AC

Introduction

Welcome to The Zenoh Book — the definitive guide to the Zenoh protocol.

What is Zenoh?

Zenoh (pronounced zen-oh) is an open protocol that unifies:

  • Data in motion — publish/subscribe messaging with location-transparent key expressions
  • Data at rest and computations — a location-transparent query/queryable abstraction that enables geo-distributed queries resolved by databases, by on-demand computation, or both

Unlike traditional protocols that address only one tier of the stack, Zenoh works from microcontrollers up to multi-datacenter cloud deployments — with a single coherent API and a 5-byte wire overhead.

Design Goals

Zenoh was designed with five non-negotiable properties:

PropertyDescription
Wire efficiency5-byte minimum overhead; fits smallest embedded payloads
Scale upScales to internet-wide deployments without re-architecting
Scale downRuns on bare-metal with 2 KB RAM (Zenoh-Pico)
Topology freedomPeer-to-peer, brokered, routed — any mix, no constraints
Location transparencyProducers and consumers are fully decoupled; resources move freely

Why Zenoh?

"I had to do something. I started working on the idea of coming up with a protocol that could work efficiently from the microcontroller up to the data-center, would not have any topological constraints and would provide unified abstraction for dealing with data in movement and data at rest."

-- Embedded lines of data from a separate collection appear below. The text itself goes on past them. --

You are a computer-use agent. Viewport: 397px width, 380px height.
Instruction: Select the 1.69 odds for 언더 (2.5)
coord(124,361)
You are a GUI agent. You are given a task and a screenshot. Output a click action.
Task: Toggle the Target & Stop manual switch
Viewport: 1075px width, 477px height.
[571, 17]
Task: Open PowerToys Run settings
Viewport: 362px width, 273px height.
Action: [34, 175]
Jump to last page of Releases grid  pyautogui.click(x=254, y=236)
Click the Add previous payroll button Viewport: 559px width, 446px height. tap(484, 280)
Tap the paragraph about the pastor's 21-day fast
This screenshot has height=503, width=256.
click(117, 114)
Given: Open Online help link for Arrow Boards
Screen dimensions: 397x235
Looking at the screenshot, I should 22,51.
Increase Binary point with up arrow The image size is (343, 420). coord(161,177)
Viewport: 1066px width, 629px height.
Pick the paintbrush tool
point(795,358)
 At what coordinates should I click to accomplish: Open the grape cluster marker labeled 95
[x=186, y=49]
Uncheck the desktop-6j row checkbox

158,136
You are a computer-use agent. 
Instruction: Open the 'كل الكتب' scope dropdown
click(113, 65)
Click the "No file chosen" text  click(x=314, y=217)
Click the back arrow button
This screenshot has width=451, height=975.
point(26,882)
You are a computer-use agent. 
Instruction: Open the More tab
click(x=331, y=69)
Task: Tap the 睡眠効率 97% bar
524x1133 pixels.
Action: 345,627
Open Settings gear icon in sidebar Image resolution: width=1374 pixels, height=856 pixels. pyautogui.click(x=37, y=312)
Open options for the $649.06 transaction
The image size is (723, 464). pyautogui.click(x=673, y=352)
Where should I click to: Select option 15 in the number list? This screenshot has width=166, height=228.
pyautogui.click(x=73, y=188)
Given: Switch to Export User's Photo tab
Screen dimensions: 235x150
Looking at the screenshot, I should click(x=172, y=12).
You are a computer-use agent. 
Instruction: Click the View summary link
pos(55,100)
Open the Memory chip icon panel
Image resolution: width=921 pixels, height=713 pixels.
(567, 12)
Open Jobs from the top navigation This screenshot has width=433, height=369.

— Angelo Corsaro, February 2026

The name Zenoh references the pre-Socratic philosopher Zeno of Elea (known for paradoxes of infinity) and the Stoic founder Zenon of Citium — and doubles as an acronym: Zero Network OverHead.

Who Uses Zenoh?

Zenoh is the official DDS alternative selected by the ROS 2 Technical Steering Committee and is recommended by the ITU for Intelligent Transport Systems. It is adopted by General Motors (uProtocol), Bosch, Foxconn, NXP, Ampere Computing, Google/Intrinsic, and Dexory Robotics, among others.

How to Use This Book

If you're new to Zenoh, start with Getting Started. If you have a specific question, jump directly to the relevant chapter from the sidebar.

All code examples in this book use the Rust API. Bindings for Python, C, C++, Java, and more are documented at zenoh.io.